> _ASSIGNMENT_: Reproduce the records without their pictures, keeping every word as it is.

<<<<

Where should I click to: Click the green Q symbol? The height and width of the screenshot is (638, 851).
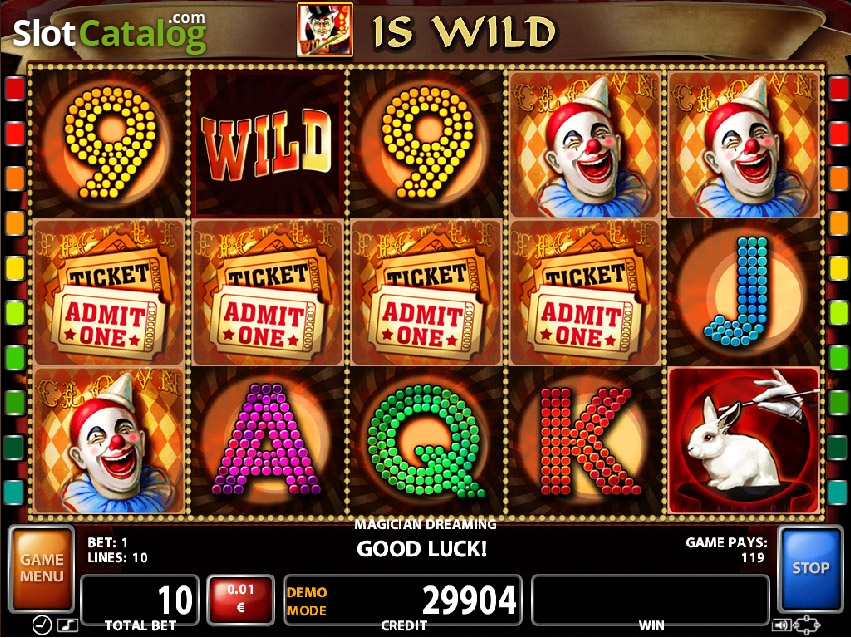(x=426, y=440)
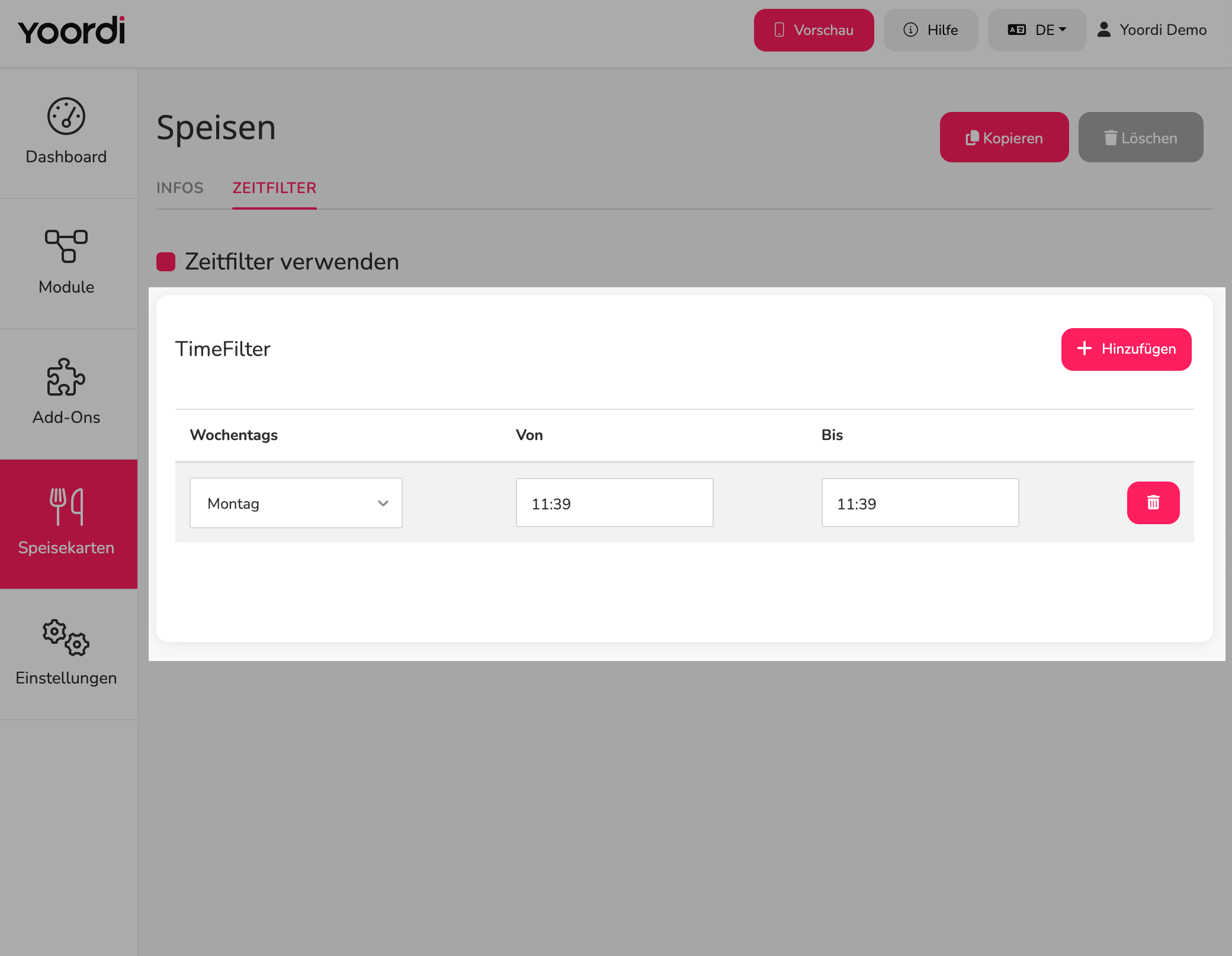
Task: Switch to the INFOS tab
Action: [x=180, y=188]
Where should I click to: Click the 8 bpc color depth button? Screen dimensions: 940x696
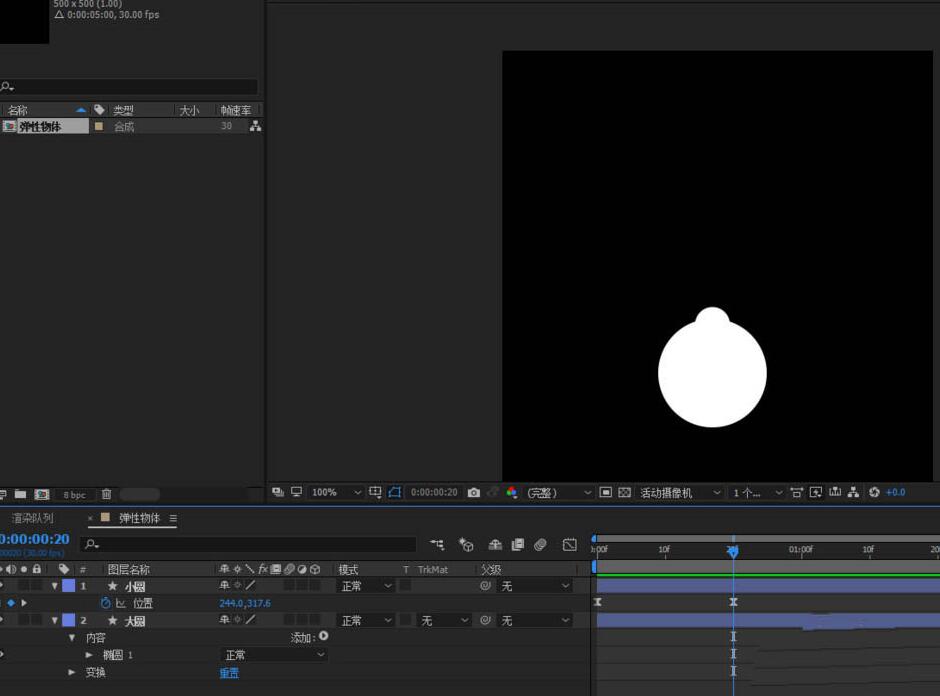pos(74,495)
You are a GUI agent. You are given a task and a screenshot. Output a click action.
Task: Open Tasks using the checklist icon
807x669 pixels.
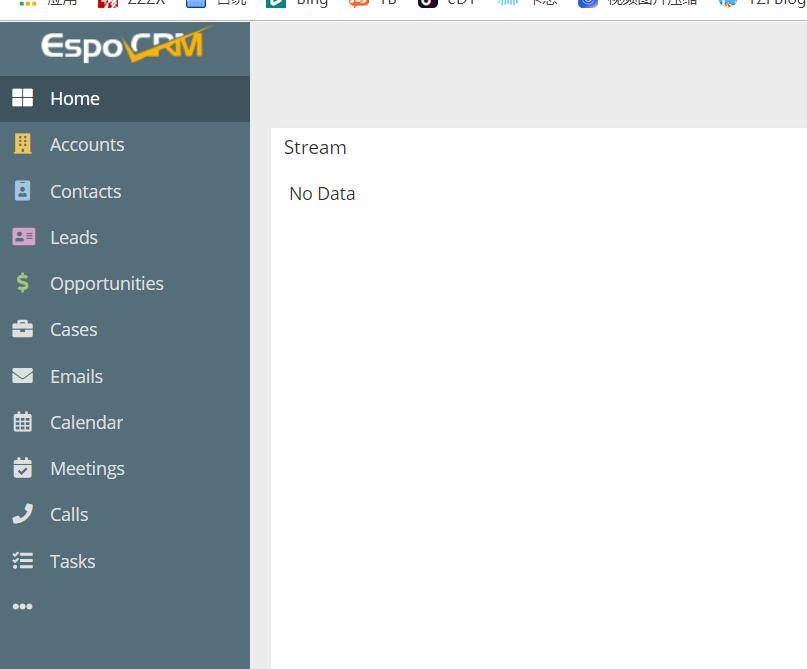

>>>>

> _THE COMPLETED TASK_:
Where should I click to: Click the green Q symbol? The height and width of the screenshot is (638, 851).
(x=426, y=440)
Task: Switch to the INFOS tab
Action: [x=180, y=188]
Where should I click to: Click the 8 bpc color depth button? Screen dimensions: 940x696
pos(74,495)
You are a GUI agent. You are given a task and a screenshot. Output a click action.
Task: Open Tasks using the checklist icon
807x669 pixels.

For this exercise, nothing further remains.